| Source text |
************
Path path = Paths.get("path/to/file.zip");

try(ZipInputStream zis =  new ZipInputStream(
    Files.newInputStream(path));
    DataInputStream dis = new DataInputStream(zis)) {
    . . .
}

Read/write text data

The modern, simple and correct method:

Path path = Paths.get("path/to/file.txt");

//Lazy reading
Stream<String> lines = Files.lines(path, StandardCharsets.UTF_8);

//Reading of all the contents into memory
List<String> strings =
  Files.readAllLines(path, StandardCharsets.UTF_8);

Using BufferedReader

try (BufferedReader br =
     Files.newBufferedReader(path, StandardCharsets.UTF_8)){
    String line;
    while ((line = br.readLine())!=null){
           . . .
    }
}

Save prepared data to text

Path path = Paths.get("path/to/file.txt");
List<String> lines = new ArrayList<>();
lines.add(...)
************
| Goal 1 |
Render the lines of the listing between the line holding "The image size" and the line holding "Toggle the 時間", inclusive, as a JSON list of strings with one string per line and blank lines omitted.
************
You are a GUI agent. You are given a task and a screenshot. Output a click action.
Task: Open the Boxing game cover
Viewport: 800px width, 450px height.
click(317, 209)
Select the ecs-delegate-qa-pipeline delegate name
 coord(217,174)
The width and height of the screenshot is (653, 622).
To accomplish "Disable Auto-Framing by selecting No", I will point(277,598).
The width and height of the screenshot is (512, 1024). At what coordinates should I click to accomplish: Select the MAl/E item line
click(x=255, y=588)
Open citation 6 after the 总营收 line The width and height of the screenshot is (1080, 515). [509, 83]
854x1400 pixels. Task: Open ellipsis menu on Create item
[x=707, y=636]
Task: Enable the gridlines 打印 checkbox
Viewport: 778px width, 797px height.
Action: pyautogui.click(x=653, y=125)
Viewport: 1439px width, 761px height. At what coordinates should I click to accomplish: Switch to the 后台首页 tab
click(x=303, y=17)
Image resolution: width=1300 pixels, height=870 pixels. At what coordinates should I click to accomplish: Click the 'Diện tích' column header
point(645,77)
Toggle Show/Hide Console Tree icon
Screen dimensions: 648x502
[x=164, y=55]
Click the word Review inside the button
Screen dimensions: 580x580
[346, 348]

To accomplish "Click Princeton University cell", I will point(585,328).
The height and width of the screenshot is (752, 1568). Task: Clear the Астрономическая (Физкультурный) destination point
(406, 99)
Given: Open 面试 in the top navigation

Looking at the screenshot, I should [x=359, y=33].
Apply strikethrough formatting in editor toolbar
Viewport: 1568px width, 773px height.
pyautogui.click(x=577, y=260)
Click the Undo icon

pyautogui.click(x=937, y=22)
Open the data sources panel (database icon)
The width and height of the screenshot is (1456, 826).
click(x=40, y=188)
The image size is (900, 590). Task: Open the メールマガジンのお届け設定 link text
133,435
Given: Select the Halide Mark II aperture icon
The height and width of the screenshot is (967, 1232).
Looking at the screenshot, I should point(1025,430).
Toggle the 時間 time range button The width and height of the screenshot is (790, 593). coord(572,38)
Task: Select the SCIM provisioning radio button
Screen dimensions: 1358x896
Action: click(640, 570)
************
| Goal 2 |
Reproduce the passage of the Java file-handling text between "try (BufferedReader br" and "lines.add(...)", inclusive.

| Written answer 1 |
[
  "The image size is (900, 590). Task: Open the メールマガジンのお届け設定 link text",
  "133,435",
  "Given: Select the Halide Mark II aperture icon",
  "The height and width of the screenshot is (967, 1232).",
  "Looking at the screenshot, I should point(1025,430).",
  "Toggle the 時間 time range button The width and height of the screenshot is (790, 593). coord(572,38)"
]

| Written answer 2 |
try (BufferedReader br =
     Files.newBufferedReader(path, StandardCharsets.UTF_8)){
    String line;
    while ((line = br.readLine())!=null){
           . . .
    }
}

Save prepared data to text

Path path = Paths.get("path/to/file.txt");
List<String> lines = new ArrayList<>();
lines.add(...)